In questo quadro, non è impossibile che gli inglesi finiscano per accomodarsi sulla riconferma di una leadership pragmatica come quella di David Cameron e dei conservatori, sorta di "progresso senza avventure", per riprendere un adagio democristiano. O - ancor più probabile - che renda inevitabile un’alleanza tra più forze per consentire un governo. Lo scenario più folle vede alleanze parlamentari tra Labour, nazionalisti scozzesi e liberaldemocratici, oppure l’inclusione della destra di Farage in una coalizione con i conservatori e i libdem - il tutto per raggiungere una maggioranza di pochissimi seggi alla Camera dei Comuni. Ipotesi in grado di far venire il mal di testa a chiunque. Attenderemo due mesi per vedere se il cielo di Londra è destinato a rischiararsi, almeno in parte.
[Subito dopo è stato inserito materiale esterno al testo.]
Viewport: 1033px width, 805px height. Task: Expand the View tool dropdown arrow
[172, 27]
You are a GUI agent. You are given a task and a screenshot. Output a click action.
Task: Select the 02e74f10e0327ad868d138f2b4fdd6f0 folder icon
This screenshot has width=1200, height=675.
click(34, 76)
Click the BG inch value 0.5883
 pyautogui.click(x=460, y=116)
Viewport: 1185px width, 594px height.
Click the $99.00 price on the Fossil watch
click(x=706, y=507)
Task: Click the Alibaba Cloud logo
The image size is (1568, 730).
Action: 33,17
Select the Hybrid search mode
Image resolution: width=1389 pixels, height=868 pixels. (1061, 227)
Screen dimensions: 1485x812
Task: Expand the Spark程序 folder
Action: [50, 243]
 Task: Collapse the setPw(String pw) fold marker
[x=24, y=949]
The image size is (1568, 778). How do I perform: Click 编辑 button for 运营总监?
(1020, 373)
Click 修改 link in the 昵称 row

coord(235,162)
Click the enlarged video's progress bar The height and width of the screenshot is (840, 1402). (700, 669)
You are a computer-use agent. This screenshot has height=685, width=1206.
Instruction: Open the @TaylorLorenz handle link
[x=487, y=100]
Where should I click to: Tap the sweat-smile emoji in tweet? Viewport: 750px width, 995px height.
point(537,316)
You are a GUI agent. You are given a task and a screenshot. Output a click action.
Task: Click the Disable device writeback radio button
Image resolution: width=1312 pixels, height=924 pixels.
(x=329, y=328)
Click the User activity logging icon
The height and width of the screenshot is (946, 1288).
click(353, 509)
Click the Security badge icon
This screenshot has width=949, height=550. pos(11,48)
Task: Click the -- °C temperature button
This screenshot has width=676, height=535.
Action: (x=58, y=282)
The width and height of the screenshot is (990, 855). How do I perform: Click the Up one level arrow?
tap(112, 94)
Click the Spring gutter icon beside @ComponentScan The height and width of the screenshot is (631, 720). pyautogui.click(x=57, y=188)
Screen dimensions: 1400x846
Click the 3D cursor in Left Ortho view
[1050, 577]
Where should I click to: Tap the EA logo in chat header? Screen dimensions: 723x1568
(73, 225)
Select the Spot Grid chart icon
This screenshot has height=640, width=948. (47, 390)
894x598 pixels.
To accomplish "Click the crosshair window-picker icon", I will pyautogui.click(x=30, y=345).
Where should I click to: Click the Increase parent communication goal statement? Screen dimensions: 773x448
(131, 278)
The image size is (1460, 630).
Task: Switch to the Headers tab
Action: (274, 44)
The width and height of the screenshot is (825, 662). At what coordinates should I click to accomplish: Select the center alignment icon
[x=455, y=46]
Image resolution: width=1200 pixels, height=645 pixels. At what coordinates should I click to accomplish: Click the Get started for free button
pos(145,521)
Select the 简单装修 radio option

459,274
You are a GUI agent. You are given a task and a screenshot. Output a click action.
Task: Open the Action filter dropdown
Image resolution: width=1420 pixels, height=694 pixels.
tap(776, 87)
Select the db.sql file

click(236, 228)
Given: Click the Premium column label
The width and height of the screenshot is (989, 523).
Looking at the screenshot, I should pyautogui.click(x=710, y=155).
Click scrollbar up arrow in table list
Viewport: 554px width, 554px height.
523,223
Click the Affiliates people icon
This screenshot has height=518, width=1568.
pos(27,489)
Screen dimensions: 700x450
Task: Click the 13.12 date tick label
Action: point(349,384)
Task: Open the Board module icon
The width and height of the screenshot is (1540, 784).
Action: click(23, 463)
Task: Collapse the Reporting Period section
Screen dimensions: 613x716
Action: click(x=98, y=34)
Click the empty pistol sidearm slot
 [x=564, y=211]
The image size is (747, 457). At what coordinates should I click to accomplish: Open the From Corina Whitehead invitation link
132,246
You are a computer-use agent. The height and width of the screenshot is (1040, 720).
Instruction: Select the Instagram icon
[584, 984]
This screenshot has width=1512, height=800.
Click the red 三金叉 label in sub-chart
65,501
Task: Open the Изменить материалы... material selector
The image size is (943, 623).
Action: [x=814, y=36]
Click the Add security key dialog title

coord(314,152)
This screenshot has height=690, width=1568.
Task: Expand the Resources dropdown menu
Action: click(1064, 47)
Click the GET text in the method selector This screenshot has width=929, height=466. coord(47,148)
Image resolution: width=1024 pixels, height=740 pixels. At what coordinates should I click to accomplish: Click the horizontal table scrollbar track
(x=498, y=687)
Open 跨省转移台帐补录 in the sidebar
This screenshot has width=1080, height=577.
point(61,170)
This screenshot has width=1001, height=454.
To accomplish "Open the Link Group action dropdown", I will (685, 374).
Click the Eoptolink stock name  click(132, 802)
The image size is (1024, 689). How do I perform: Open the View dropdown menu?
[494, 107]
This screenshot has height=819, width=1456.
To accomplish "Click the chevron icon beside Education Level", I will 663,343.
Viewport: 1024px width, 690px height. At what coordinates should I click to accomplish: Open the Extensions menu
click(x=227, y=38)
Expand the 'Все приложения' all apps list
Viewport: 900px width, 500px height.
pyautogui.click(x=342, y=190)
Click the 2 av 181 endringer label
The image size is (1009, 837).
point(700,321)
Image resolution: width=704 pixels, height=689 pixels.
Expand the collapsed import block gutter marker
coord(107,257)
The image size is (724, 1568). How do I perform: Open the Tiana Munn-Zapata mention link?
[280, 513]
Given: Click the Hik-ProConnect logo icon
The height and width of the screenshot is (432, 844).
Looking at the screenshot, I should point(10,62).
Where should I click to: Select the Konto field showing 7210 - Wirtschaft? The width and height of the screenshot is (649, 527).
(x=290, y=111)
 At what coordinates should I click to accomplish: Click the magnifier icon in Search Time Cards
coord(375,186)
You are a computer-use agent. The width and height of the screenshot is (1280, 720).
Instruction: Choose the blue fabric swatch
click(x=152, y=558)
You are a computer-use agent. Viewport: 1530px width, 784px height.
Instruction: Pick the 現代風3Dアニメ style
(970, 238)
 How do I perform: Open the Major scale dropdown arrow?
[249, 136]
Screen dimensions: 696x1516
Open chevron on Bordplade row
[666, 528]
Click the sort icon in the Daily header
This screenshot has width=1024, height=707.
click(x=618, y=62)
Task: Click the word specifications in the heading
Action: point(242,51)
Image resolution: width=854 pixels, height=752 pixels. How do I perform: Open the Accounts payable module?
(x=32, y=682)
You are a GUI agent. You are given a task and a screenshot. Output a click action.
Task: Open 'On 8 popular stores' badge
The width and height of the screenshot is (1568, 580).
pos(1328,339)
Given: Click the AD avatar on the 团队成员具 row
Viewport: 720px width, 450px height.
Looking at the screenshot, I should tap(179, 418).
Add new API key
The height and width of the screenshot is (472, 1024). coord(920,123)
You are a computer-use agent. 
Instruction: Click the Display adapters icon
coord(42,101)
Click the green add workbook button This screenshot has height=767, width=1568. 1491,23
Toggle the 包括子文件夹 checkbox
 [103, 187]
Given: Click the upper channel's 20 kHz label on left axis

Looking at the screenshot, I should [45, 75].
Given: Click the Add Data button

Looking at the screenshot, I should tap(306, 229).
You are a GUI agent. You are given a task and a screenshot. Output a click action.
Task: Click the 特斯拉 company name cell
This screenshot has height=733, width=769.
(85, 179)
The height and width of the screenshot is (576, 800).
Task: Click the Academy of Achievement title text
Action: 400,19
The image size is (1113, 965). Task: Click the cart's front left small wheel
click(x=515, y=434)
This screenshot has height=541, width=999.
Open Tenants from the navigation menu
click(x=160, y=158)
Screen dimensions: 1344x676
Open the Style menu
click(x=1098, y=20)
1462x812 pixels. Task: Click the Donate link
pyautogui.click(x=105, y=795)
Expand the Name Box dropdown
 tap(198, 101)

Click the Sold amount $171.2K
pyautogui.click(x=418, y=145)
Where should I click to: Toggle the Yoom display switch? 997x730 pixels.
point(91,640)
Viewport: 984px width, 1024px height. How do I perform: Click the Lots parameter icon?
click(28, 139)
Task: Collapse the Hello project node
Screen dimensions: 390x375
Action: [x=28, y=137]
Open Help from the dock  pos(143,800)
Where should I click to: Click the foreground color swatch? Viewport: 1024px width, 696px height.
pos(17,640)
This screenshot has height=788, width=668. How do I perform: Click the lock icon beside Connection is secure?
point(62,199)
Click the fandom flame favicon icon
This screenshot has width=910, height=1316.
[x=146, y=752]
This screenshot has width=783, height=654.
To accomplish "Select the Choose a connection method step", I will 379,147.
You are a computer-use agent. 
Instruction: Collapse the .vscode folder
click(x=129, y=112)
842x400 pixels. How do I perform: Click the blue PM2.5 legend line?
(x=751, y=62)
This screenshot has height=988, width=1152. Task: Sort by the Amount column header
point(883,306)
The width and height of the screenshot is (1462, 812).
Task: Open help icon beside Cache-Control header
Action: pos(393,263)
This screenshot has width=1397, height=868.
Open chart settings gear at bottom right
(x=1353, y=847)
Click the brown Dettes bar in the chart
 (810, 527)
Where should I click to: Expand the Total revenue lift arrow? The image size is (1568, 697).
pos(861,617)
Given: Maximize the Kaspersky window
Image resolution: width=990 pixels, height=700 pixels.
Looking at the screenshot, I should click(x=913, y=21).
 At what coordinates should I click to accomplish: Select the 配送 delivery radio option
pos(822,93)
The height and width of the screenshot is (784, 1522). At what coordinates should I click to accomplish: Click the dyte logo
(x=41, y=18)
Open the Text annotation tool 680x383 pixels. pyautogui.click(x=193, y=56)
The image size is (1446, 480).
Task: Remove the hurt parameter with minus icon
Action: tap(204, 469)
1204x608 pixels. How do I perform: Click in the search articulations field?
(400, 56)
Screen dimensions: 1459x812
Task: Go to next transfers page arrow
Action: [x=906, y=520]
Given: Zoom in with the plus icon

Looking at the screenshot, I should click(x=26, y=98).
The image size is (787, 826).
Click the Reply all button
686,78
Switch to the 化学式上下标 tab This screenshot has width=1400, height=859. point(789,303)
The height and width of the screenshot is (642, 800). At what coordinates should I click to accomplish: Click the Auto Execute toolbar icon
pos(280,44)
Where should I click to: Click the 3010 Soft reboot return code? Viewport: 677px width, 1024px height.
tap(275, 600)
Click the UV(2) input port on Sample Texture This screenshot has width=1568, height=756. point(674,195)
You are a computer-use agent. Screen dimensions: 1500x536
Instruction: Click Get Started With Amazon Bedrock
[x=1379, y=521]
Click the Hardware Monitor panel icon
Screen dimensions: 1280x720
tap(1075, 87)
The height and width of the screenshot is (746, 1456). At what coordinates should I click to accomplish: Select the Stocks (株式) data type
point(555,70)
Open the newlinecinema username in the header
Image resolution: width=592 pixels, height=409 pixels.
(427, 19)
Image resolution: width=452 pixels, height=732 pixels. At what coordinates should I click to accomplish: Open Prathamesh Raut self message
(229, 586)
Val la pena notare, a questo punto, come in Spagna e in Grecia i movimenti euroscettici o comunque di rottura dello scenario partitico tradizionale si siano collocati fino ad oggi più o meno a sinistra (Syriza, Podemos), in Italia in un'area difficilmente etichettabile (Movimento Cinque Stelle), mentre in Francia, UK e comunque nel nord Europa sono invece chiaramente a destra (Ukip appunto, Front National, Alternative fur Deutschland, eccetera).